Aim 1: In the piece on utilities and energy apps, what possible energy savings did the three utility case studies show?
Aim 2: List the preliminary best practices for utility apps that the Navigant researchers set out in the article on utilities and energy apps.
Aim 3: Carry on the article about utilities and energy apps from the last line shown.

··· Passage shown ···

Utilities getting into apps
The use of apps by utilities “is a growing phenomenon, as they move to serve the twenty-first century customer that generally expects more than just electricity service,” Leuschner said.
Many utilities are already exploring web portal partnerships. Both Clean Power Research (CPR) and Clean Energy Collective (CEC) have versions of white label web portals that utilities are actively making use of. The CPR product helps utilities partner with customers interested in rooftop solar. The CEC product allows utilities to develop community solar projects.
More forward-thinking utilities are now partnering with vendors to offer more advanced mobile apps, Leuschner said. “Vendors say web portals are important, but going mobile is even more important. Some utilities are still slow to discover these apps, but a lot are trying new things.”
The research brief offers summaries of through case studies of three utilities. They show “generally positive customer experiences and possible energy savings of roughly 8%,” according to the brief.
A Direct Energy pilot offered an online app. It obtained “very positive results,” Leuschner said, perhaps because it included the very advanced function of appliance level disaggregation.
“It shows customers how much energy is being used by their ovens and their lights and how much energy they can save by turning down their thermostats,” she said. “Utilities can also send their customers alerts if extended energy use is driving up their bills.”
A DTE Energy pilot app offering obtained similarly positive results by providing an app that did the same kind of disaggregation. “It connected to the smart meter and used that data,” Leuschner said. Unlike other programs with less capable apps, “people keep using the DTE Energy app as opposed to just downloading it and never opening it.”
An Infinite Energy pilot didn’t use an app that did appliance disaggregation. Instead, the utility developed a rewards program, which gives customers points redeemable for gift cards if they kept up with their monthly energy usage and made improvements that lowered their bills. “They saw better than industry average retention rates and more energy use reduction,” Leuschner said.
In keeping pace with the energy apps market, most utilities are still in pilot programs, and few have “full deployment of popular apps,” she said. “The number of vendors offering services to utilities is increasing and some utilities are already thinking about doing their own in-house products.”
The Navigant researchers concluded on three preliminary “best practices” for utility apps. They should:
- Be consistent in what they offer so customers find the same services on each visit
- Be interoperable so they have the same look and services across platforms
- Provide added value so their outcomes consistently benefit the end use customer
The Honeywell app
Honeywell markets six thermostats to its 100 million global customers, said Connected Homes Division Senior Marketing Director for Software as a Service and Mobile Apps Sandhya Rao.

··· Data lines ···

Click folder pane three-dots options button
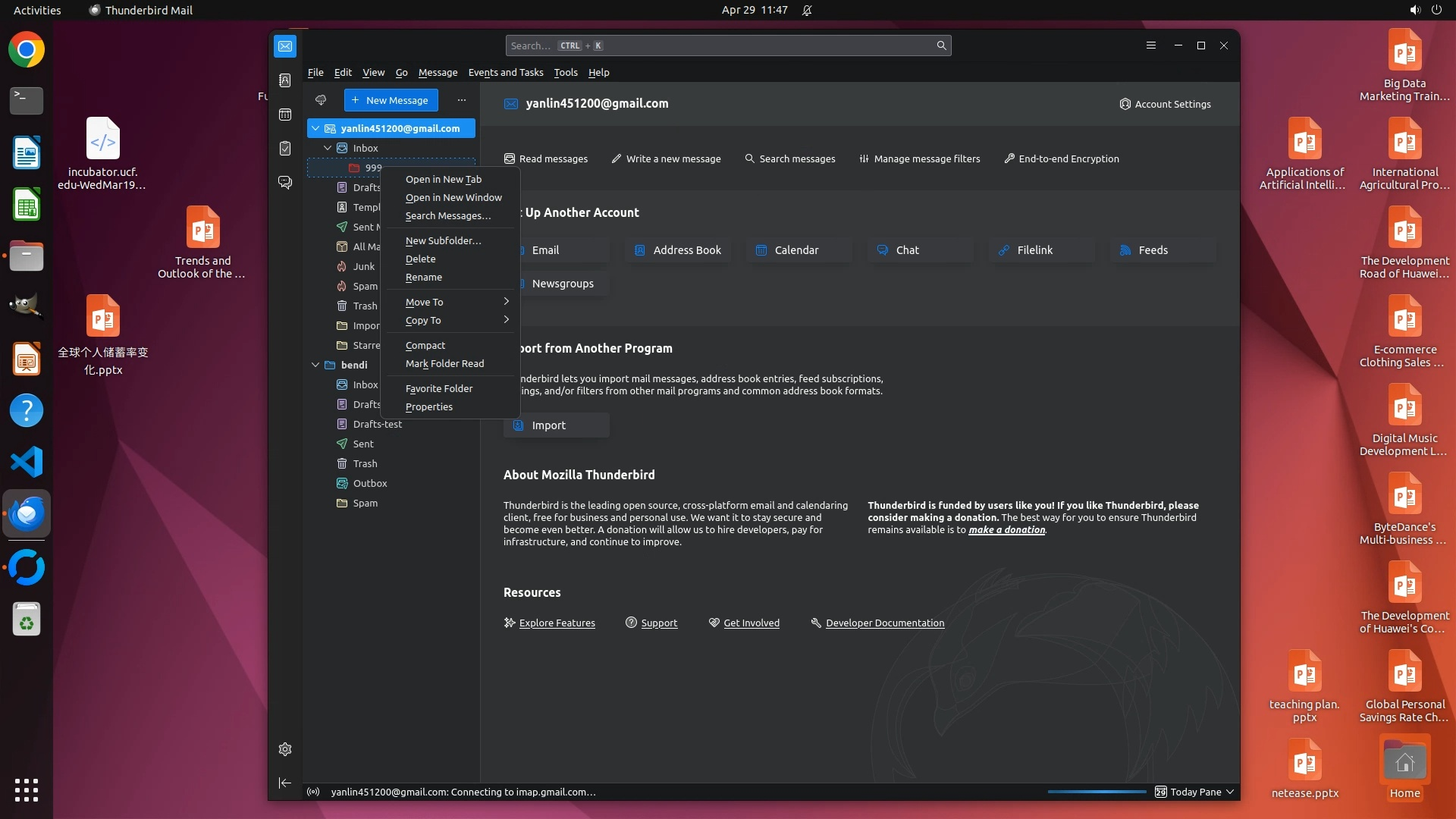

···

Written answer 1: Roughly 8%.

Written answer 2:
- Be consistent in what they offer, so customers find the same services on each visit
- Be interoperable, so they have the same look and services across platforms
- Provide added value, so their outcomes consistently benefit the end use customer

Written answer 3:
The thermostats range from more basic products to the flagship Lyric thermostat with multiple features like geofencing, notifications, shortcut preference learning, and remote control from mobile smart devices.
The Lyric device is also wi-fi capable, and allows utilities and developers to access its application program interface (API) through a Honeywell web portal if they want to connect it to other appliances, Rao said.
“But increasingly, Honeywell is focused on the Lyric mobile app,” she added.
The Honeywell app that communicates with the fullest range of connected thermostats is available for both Android and iOS devices. “It is the top-rated thermostat app in the iTunes and Google Play app stores,” Rao said. It also incorporates publicly available data like weather information.
There's a growing trend toward having more connection and control of your home when you are absent as access to broadband increases, she added. “It is what consumers are asking for.”
Honeywell recognizes that some its customers will want to choose. This is why it offers both proprietary products and an API that allows other developers to bring the Lyric thermostat into their ecosystem.
“Having a customer use their own app is OK,” Rao said. “The connected home is about playing in the ecosystem and making sure that no matter how a consumer wants to connect, Honeywell is there to help them.”
Through its Smart Grid Solutions division, Honeywell works closely with utilities on energy management and demand response programs, Rao said.
The Honeywell app has a dedicated API, which allows utilities to run demand response programs for consumers who have connected Honeywell thermostats and opt in, Rao said.
When the utility calls a demand response event during peak load periods, it can take control of the thermostat and make a slight adjustment of one degree to two degrees. That, in aggregate, can have a significant impact on load.
The utility works through the Honeywell API only when the utility, the vendor, and the customer have signed agreements, Rao said. “But that is when the app is important. It will show the customer a notification. If the consumer doesn’t want to participate, there is an opt-out option through the app.”
Changing consumer interaction
The Bidgely app is among the leaders in offering appliance disaggregation.
“The ability of apps to see what each appliance is doing is amazing and could change the way consumers interact with their appliances,” Leuschner said.
With over 55 million smart meters installed in U.S. homes, the potential of smart meter data is massive, explained CEO/Founder Abhay Gupta. Bidgely has pioneered the deep analysis of under-used smart meter data to produce reductions in consumer energy use and bills, while streamlining utility operations.
“The software is programmed to recognize the energy use pattern of each appliance,” Gupta explained. “We extract the patterns so we know what each appliance is doing.” With that knowledge, Bidgely can guide consumers to significant savings at little cost.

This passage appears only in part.